2. The results of the confirmatory analysis support the assumed factor structure of the tool. The model fit indices will be as presented: GFI > 0.9, IFI > 0.9, CFI > 0.9, RMSEA < 0.08, and SRMR < 0.08. The indices were chosen using guidelines for determining model fit [18].
3. The relationship between scores on the questionnaires is confirmed.

2.2. Measures

The following instruments were used for examination:
Polish version of the Problematic Tinder Use Scale (PTUS)
The scale contains six items based on Griffiths’ model of problematic use that measures components, such as salience, tolerance, mood modification, relapse, withdrawal, and conflict. Response options ranged from 1 (never) to 5 (always). Higher scores indicate more problematic Tinder use. The English version of the PTUS was used to perform Polish validation as it was primarily created in English and subsequently translated into Hungarian [6]. The reliability of PTUS in the original version was α = 0.83.
Safe Sex Behavior Questionnaire [19] (SSBQ)
The questionnaire contains 24 items that measure the frequency of use of recommended practices that reduce the risk of exposure to, and transmission of, HIV and other sexually transmitted infections (STIs). Response options ranged from 1 (never) to 4 (always). The questionnaire measures five components: risky behaviors, assertiveness, condom use, avoidance of body fluids, and avoidance of anal sex. Higher scores indicate the safer sex behaviors. Risky sexual behaviors indicate involvement in behaviors, such as using drugs before sexual intercourse or engaging in sexual intercourse on a first date. The assertiveness subscale indicates the ability to insist on healthy sexual practices. The reliability of the SSBQ in the original version was α = 0.82.
The sociodemographic data were also collected. The questions regarded gender, level of education, marital status, sexual orientation, and using the free or premium app version.
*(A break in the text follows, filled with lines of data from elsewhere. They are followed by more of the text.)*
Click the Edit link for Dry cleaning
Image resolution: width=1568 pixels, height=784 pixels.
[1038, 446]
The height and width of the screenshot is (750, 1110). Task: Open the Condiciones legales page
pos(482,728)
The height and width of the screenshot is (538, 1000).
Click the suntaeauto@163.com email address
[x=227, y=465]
Four additional items regarding Tinder usage style were asked. They referred to the weekly frequency of Tinder use, the number of partners who met in the real world, and statements about how much the individuals agreed that they used Tinder to search for a romantic or sexual partner. The sociodemographic questions were presented at the beginning of the questionnaire. All questions were required to be answered before moving on to the next item. However, participants were informed that they could resign from the study at any time.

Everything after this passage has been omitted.